RobBensinger 3 Dec 2022 21:08 UTC
4 points
0 ∶ 0
I agree with a lot of what you say! I still want to move EA in the direction of “people just say what’s on their mind on the EA Forum, without trying to dot every i and cross every t; and then others say what’s on their mind in response; and we have an actual back-and-forth that isn’t carefully choreographed or extremely polished, but is more like a real conversation between peers at an academic conference”.
(Another way to achieve many of the same goals is to encourage more EAs who disagree with each other to regularly talk to each other in private, where candor is easier. But this scales a lot more poorly, so it would be nice if some real conversation were happening in public.)
A lot of my micro-decisions in making posts like this are connected to my model of “what kind of culture and norms are likely to result in EA solving the alignment problem (or making a lot of progress)?”, since I think that’s the likeliest way that EA could make a big positive difference for the future.
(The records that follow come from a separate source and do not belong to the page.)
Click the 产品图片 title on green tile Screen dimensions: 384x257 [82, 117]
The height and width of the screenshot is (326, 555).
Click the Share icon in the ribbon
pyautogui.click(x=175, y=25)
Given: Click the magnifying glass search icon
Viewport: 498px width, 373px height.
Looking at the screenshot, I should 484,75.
In that context, I think building conversations about heavily polished, “final” (rather than in-process) cognition, tends to be insufficient for fast and reliable intellectual progress:
- Highly polished content tends to obscure the real reasons and causes behind people’s views, in favor of reasons that are more legible, respectable, impressive, etc. (See Beware defensibility.)
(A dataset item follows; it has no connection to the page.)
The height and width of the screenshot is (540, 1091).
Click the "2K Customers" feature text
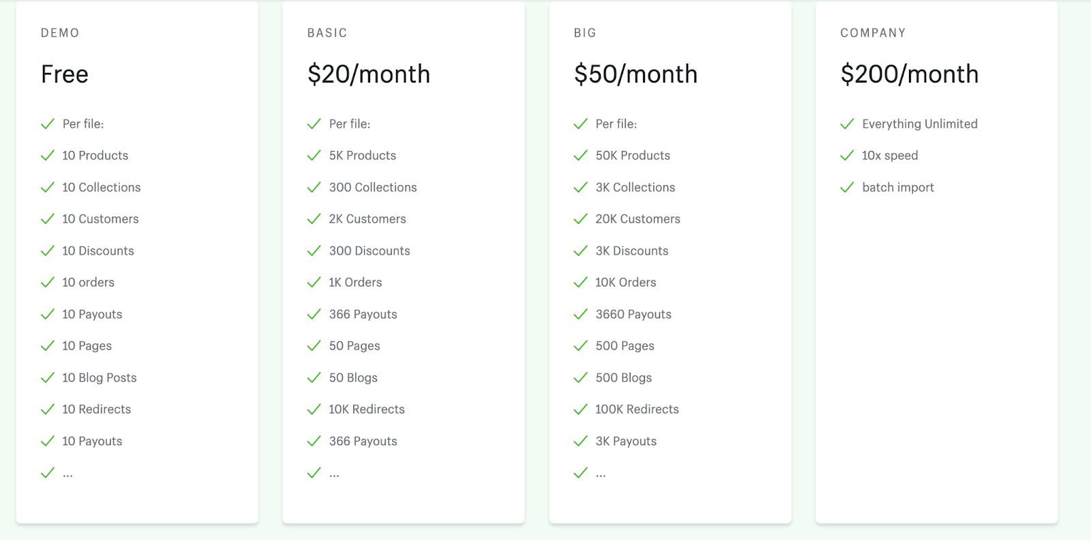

  - AGI alignment is a pre-paradigmatic proto-field where making good decisions will probably depend heavily on people having good technical intuitions, intuiting patterns before they know how to verbalize those patterns, and generally becoming adept at noticing what their gut says about a topic and putting their gut in contact with useful feedback loops so it can update and learn.
  - In that context, I’m pretty worried about an EA where everyone is hyper-cautious about saying anything that sounds subjective, “feelings-ish”, hard-to-immediately-transmit-to-others, etc. That might work if EA’s path to improving the world is via donating more money to AMF or developing better vaccine tech, but it doesn’t fly if making (and fostering) conceptual progress on AI alignment is the path to impact.
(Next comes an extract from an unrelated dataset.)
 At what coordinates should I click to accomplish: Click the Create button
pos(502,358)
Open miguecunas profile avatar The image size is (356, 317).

  - Ideally, it shouldn’t merely be the case that EA technically allows people to candidly blurt out their imperfect, in-process thoughts about things. Rather, EA as a whole should be organized around making this the expected and default culture (at least to the degree that EAs agree with me about AI being a top priority), and this should be reflected in a thousand small ways in how we structure our conversation. Normal EA Forum conversations should look more like casual exchanges between peers at an academic conference, and less like polished academic papers (because polished academic papers are too inefficient a vehicle for making early-stage conceptual progress).
  - I think this is not only true for making direct AGI alignment progress, but is also true for converging about key macrostrategy questions (hard vs. soft takeoff; overall difficulty of the alignment; probability of a sharp left turn; impressiveness of GPT-3; etc.). Insofar as we haven’t already converged a lot on these questions, I think a major bottleneck is that we’ve tried too much to make our reasoning sound academic-paper-ish before it’s really in that format, with the result that we confuse ourselves about our real cruxes, and people end up updating a lot less than they would in a normal back-and-forth.
- Highly polished, heavily privately reviewed and edited content tends to reflect the beliefs of larger groups, rather than the beliefs of a specific individual.
  - This often results in deference cascades, double-counting evidence, and herding: everyone is trying (to some degree) to bend their statements in the direction of what everyone else thinks. I think it also often creates “phantom updates” in EA, where there’s a common belief that X is widely believed, but the belief is wrong to some degree (at least until everyone updates their outside views because they think other EAs believe X).
  - It also has various directly distortionary effects (e.g., a belief might seem straightforwardly true to all the individuals at an org, but doesn’t feel like “the kind of thing” an organization writ large should endorse).
In principle, it’s not impossible to push EA in those directions while also passing drafts a lot more in private. But I hope it’s clearer why that doesn’t seem like the top priority to me (and why it could be at least somewhat counter-productive) given that I’m working with this picture of our situation.
I’m happy to heavily signal-boost replies from DM and Anthropic staff (including editing the OP), especially if it shows that MIRI was just flatly wrong about how much those orgs already have a plan. And I endorse people docking MIRI points insofar as we predicted wrongly, here; and I’d prefer the world where people knew our first-order impressions of where the field’s at in this case, and were able to dock us some points if we turn out to be wrong, as opposed to the world where everything happens in private.
(I think I still haven’t communicated fully why I disagree here, but hopefully the pieces I have been able to articulate are useful on their own.)